Riley v. California
Citation: 573 U.S. 373 (2014)
Facts
David Riley was stopped for a traffic violation and arrested. An officer seized his smartphone and searched it without a warrant, finding evidence linking Riley to gang activity and a shooting. In a companion case, Brima Wurie’s call log on a flip phone was searched incident to arrest, leading to evidence of drug dealing. Both defendants moved to suppress.
Issue
Whether police may, without a warrant, search the digital contents of a cell phone seized from a person who has been lawfully arrested.
Holding
The Supreme Court unanimously held that police generally must obtain a warrant before searching a cell phone seized incident to arrest.
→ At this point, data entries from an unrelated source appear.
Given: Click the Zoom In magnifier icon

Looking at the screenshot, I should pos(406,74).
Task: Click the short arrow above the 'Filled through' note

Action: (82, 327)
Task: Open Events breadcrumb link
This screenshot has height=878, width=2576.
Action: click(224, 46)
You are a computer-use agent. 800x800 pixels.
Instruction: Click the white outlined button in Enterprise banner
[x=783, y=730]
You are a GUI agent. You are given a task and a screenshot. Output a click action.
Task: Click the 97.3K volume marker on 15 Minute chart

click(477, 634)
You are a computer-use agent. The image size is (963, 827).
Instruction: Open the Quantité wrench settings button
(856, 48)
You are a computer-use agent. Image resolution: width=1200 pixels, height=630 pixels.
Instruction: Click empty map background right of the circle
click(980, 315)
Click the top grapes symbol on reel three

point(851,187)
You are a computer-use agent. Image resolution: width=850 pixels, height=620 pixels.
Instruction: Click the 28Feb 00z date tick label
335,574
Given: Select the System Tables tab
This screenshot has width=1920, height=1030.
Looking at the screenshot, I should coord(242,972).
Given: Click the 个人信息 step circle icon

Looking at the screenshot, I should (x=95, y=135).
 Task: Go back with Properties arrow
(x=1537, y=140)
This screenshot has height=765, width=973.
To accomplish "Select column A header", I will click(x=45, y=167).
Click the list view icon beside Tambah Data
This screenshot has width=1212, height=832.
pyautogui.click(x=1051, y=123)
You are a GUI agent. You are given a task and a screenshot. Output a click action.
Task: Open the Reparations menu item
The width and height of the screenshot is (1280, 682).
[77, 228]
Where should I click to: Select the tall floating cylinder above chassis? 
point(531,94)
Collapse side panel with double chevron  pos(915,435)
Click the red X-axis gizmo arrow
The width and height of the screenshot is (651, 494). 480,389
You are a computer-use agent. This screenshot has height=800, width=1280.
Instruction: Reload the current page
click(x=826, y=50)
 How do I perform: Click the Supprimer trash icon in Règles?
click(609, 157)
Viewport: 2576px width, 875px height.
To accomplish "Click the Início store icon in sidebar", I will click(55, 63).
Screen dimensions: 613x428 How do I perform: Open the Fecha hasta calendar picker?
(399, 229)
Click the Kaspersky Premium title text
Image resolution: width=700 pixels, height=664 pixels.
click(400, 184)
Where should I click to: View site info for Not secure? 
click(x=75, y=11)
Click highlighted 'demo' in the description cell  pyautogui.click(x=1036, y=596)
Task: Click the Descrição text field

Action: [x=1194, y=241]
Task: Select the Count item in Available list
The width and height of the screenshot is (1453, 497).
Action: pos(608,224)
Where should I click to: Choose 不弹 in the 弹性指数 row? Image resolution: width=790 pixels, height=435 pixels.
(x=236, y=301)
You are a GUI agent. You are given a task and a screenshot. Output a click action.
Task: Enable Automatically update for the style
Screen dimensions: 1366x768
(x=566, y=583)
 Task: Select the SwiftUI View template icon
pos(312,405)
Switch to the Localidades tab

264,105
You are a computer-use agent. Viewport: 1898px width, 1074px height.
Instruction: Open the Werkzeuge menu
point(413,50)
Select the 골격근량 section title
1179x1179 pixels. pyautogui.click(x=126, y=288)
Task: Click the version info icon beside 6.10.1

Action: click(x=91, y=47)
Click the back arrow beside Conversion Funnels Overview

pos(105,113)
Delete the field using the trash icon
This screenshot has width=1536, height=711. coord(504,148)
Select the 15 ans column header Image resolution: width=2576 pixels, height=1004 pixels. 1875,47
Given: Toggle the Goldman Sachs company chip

The two traditional rationales for the search-incident exception — officer safety and evidence preservation — do not apply to the data on a phone.
Rule
Cell phones cannot be searched incident to arrest without a warrant. The immense storage capacity and personal nature of digital data on modern smartphones places such searches outside the rationale of the search-incident-to-arrest exception.
Significance
Riley is the defining case on digital privacy and the Fourth Amendment. Chief Justice Roberts’ opinion, acknowledging that “a cell phone search would typically expose to the government far more than the most exhaustive search of a house,” signaled that the Court would not mechanically apply old doctrine to new technology. It is essential reading alongside Carpenter v. United States on digital privacy.